Reactions From Across the Political Spectrum

The Democratic Alliance’s Geordin Hill-Lewis framed the outcome as a firearms law issue, arguing that with gun violence as serious as it is in South Africa, illegal firearm offences need to be treated harshly regardless of who commits them.

The Good Party’s Brett Herron took a different view, welcoming accountability in principle but describing the five-year term as disproportionate given the circumstances.

The African Christian Democratic Party said Malema put lives at risk by firing into a crowded space and that the case sends a necessary message about equality before the law.

AfriForum’s Jacques Broodryk, whose organisation brought the original charges, accepted the outcome and said it demonstrated that political connections do not place anyone above accountability.

The Bigger Picture

Whatever one thinks of Malema’s politics, this case has exposed real tensions in how South Africa handles high-profile prosecutions. The eight-year gap between the incident and conviction will fuel cynicism about the pace of justice. The trajectory of the appeal will test whether the legal system can maintain consistency when a politically significant figure is involved.

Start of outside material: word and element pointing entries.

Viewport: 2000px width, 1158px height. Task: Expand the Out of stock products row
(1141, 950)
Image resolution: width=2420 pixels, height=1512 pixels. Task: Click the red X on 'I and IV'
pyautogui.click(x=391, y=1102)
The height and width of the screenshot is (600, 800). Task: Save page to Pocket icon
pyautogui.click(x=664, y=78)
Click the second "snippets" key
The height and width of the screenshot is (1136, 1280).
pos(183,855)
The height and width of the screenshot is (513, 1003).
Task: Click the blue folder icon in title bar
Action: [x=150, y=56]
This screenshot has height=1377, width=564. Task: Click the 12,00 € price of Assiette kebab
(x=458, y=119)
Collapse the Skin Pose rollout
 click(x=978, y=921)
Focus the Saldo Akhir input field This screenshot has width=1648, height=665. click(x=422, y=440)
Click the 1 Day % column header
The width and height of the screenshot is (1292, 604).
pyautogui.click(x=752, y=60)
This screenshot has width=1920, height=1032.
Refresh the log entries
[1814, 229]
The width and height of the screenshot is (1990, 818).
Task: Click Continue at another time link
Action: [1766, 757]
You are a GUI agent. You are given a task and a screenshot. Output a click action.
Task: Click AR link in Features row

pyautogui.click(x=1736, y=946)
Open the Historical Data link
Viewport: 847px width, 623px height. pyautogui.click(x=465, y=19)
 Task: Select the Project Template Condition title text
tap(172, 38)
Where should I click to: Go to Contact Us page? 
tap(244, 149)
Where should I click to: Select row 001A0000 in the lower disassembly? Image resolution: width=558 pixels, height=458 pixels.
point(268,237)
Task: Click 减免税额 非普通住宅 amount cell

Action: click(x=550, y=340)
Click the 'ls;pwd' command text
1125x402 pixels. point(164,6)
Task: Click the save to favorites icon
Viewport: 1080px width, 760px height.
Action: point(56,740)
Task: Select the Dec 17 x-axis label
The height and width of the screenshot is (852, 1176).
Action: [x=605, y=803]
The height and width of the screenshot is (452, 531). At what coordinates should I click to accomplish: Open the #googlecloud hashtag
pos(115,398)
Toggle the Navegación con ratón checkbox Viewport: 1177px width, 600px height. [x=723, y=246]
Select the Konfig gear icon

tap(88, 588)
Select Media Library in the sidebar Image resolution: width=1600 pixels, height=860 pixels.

Malema himself seems determined to remain a disruptive presence regardless of outcome. Defiant outside court, combative in parliament, and already signalling a long appeals fight, the legal saga is nowhere near finished. Whether the five-year sentence stands, is reduced, or is eventually set aside, the political fallout from this case will run well past any single court date.

For South African voters watching from the sidelines, the simplest read is this: the man who fired a rifle into the air at a stadium rally in 2018 has been convicted and sentenced for it, eight years later. What happens next depends on courts that move on their own timeline, and a political figure who shows no signs of stepping back.